Zu den jetzt als verfassungswidrig eingestuften Regelungen gehört nicht nur die beanstandeten Passagen im TKG, sondern auch entsprechende Abrufregelungen im

  • Bundeskriminalamtgesetz,
  • Polizeigesetz,
  • Zollfahndungsdienstgesetz,
  • im BND- und MAD-Gesetz sowie dem Bundesverfassungsschutzgesetz
  • Auch in diesen Gesetzen genügen die Vorgaben für den Abruf der von den Telekommunikationsunternehmen erhobenen Daten durch die Sicherheitsbehörden nicht den verfassungsrechtlichen Anforderungen.
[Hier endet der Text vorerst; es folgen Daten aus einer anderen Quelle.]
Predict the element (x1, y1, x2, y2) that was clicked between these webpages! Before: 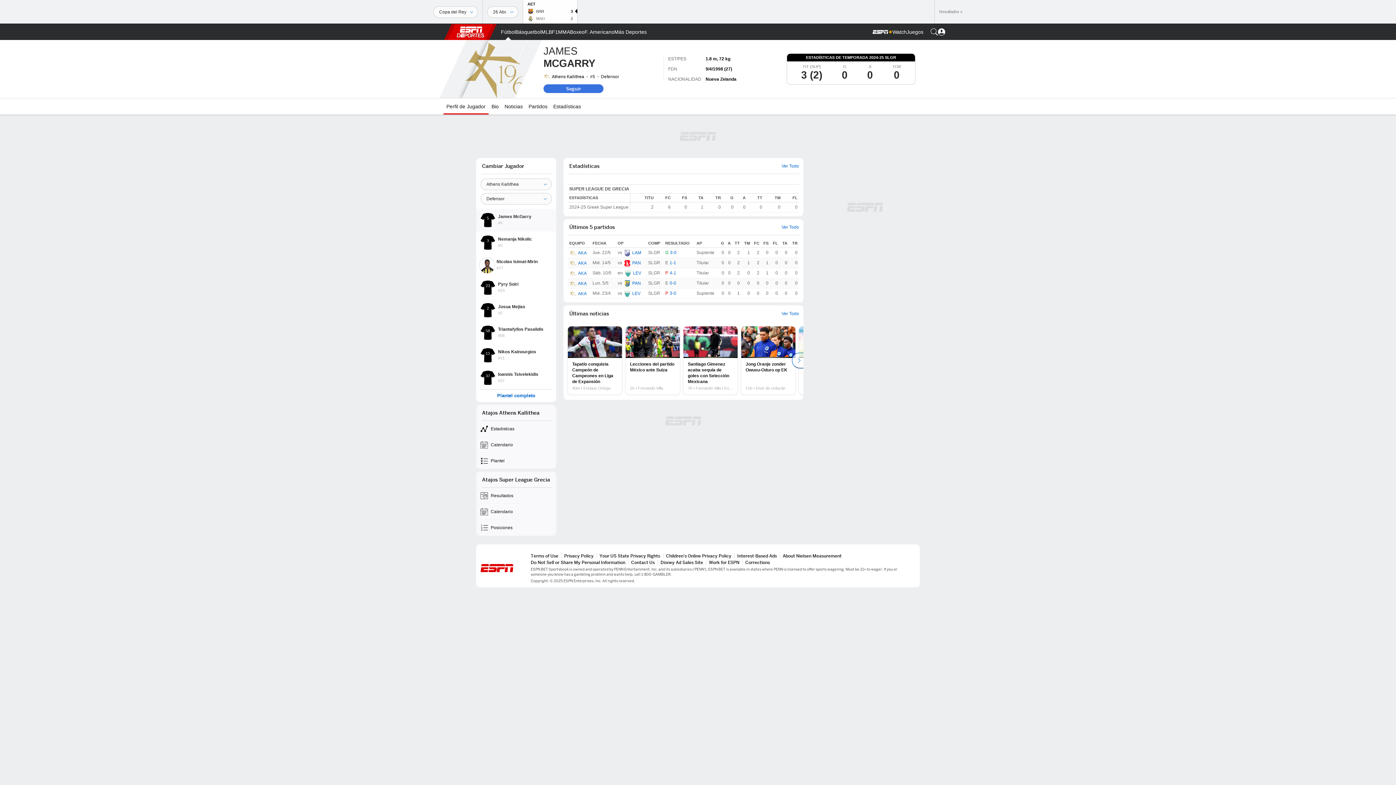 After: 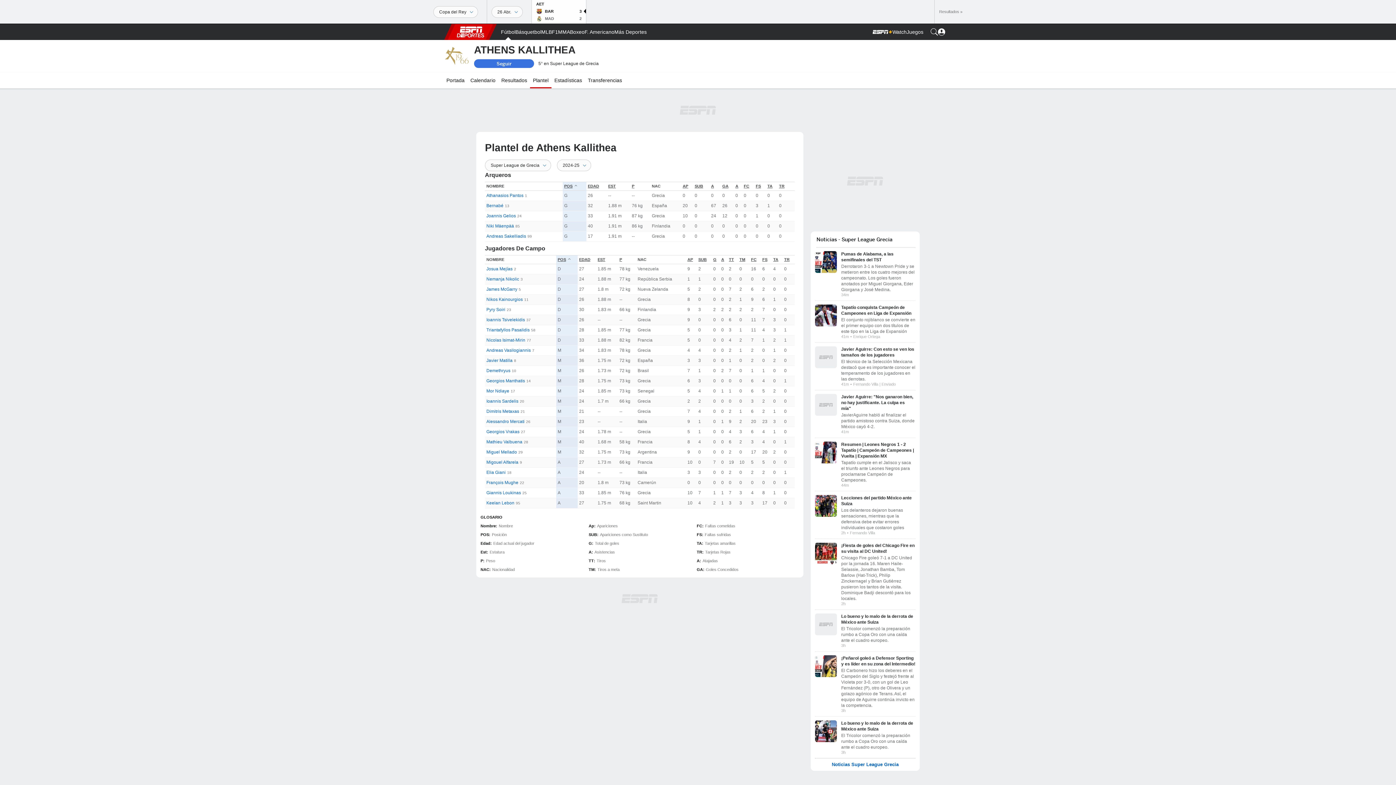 Action: bbox: (497, 393, 535, 398) label: Plantel completo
Betrifft auch Bekämpfung von Rechtsextremismus und Hasskriminalität

Besondere Brisanz bekommt die Entscheidung des Verfassungsgerichts auch deshalb, weil diese auch Auswirkungen auf das erst vor wenigen Tagen verabschiedete Gesetz zur Bekämpfung des Rechtsextremismus und der Hasskriminalität haben dürfte. Hierin werden die Zugriffsrechte auf die Bestandsdaten sogar nochmals erweitert und die Dienstanbieter sind sogar verpflichtet, Passwörter auf Verlangen der Behörden herauszugeben.

In den zuständigen Ministerien will man nun das Urteil erst einmal genau studieren und sich dann an die Anpassung der beanstandeten Regelungen machen. Bis Ende 2021 hat das Verfassungsgericht dem Gesetzgeber für die notwendigen Änderungen Zeit gegeben, solange gilt eine Übergangsregelung.

(BVerfG, Beschluss v. 27.5.2020, 1 BvR 1873/13, 1 BvR 2618/13 -Bestandsdatenauskunft II).

Reaktionen:

Der stellvertretende Fraktionsvorsitzende der Grünen, Konstantin von Notz nannte es „besonders beschämend“, dass es immer wieder Aktivistinnen und Aktivisten aus der Zivilgesellschaft seien, die die Einhaltung der Grundrechte vor dem Verfassungsgericht erstreiten. Ein Sprecher des Justizministeriums räumte ein, im Gesetz zur Bekämpfung von Rechtsextremismus und Hasskriminalität müsse im Nachgang des Urteils wohl  noch nacharbeiten muss.